*WHAT NEEDS TO BE DONE*.
Write out precisely the lines beginning with the line that contains "This screenshot has width=1182, height=745." and ending with the last line of the entries, and no other lines.

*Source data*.
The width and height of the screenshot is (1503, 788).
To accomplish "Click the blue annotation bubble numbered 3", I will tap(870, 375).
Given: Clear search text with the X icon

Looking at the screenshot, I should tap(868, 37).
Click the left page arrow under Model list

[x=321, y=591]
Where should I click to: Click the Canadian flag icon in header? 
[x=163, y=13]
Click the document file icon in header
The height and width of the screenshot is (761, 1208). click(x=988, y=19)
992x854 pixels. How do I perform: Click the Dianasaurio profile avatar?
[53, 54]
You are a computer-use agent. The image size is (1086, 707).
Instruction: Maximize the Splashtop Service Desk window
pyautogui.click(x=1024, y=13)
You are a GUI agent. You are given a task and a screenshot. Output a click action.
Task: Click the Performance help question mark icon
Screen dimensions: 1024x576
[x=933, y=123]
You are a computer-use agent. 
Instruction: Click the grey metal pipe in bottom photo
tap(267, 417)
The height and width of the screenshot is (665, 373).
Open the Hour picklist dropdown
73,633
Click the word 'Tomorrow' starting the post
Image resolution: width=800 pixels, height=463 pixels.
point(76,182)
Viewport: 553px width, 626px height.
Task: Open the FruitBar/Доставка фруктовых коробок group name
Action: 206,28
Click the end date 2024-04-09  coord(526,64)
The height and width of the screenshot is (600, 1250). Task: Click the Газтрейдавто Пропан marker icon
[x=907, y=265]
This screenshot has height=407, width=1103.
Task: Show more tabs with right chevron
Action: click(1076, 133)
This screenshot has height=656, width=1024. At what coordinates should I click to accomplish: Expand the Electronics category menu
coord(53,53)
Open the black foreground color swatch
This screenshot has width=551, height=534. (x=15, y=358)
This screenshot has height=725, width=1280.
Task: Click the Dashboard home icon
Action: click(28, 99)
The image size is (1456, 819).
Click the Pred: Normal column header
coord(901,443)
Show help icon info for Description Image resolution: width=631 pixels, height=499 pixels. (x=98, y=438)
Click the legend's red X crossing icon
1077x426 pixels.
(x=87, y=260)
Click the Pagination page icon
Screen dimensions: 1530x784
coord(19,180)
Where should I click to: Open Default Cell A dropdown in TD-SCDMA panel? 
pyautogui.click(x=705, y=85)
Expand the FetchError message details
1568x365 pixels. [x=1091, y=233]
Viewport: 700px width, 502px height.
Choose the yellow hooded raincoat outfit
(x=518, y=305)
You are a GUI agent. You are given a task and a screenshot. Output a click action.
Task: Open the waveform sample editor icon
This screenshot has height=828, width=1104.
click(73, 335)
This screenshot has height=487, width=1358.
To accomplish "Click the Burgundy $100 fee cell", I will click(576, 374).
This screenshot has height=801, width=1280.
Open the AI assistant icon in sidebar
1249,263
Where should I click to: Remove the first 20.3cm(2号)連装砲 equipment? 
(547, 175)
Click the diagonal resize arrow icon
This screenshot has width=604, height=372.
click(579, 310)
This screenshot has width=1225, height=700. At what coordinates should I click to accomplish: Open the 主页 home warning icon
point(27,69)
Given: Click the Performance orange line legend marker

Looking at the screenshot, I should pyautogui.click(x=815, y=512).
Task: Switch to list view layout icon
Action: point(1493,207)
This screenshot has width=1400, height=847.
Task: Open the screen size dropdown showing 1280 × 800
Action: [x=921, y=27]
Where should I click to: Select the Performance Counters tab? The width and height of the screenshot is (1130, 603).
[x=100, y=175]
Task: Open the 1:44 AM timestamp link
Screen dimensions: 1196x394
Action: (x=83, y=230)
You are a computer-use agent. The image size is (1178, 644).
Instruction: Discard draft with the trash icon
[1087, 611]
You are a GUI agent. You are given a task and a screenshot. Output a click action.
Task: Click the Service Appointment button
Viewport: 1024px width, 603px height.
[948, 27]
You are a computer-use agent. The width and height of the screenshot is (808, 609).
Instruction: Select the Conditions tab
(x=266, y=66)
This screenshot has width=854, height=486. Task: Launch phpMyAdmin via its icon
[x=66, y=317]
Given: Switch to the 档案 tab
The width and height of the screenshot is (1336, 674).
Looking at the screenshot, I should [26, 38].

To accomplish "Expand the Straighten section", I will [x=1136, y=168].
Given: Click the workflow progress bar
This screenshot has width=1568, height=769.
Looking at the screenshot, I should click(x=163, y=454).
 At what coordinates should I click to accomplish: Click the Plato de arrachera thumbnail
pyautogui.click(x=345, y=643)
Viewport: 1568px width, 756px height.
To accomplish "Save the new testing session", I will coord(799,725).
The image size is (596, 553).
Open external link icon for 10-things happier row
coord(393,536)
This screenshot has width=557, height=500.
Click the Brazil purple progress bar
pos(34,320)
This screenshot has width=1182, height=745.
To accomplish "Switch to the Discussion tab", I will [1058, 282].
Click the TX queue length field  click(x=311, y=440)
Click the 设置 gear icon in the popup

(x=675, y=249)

*TASK SOLUTION*.
This screenshot has width=1182, height=745.
To accomplish "Switch to the Discussion tab", I will [1058, 282].
Click the TX queue length field  click(x=311, y=440)
Click the 设置 gear icon in the popup

(x=675, y=249)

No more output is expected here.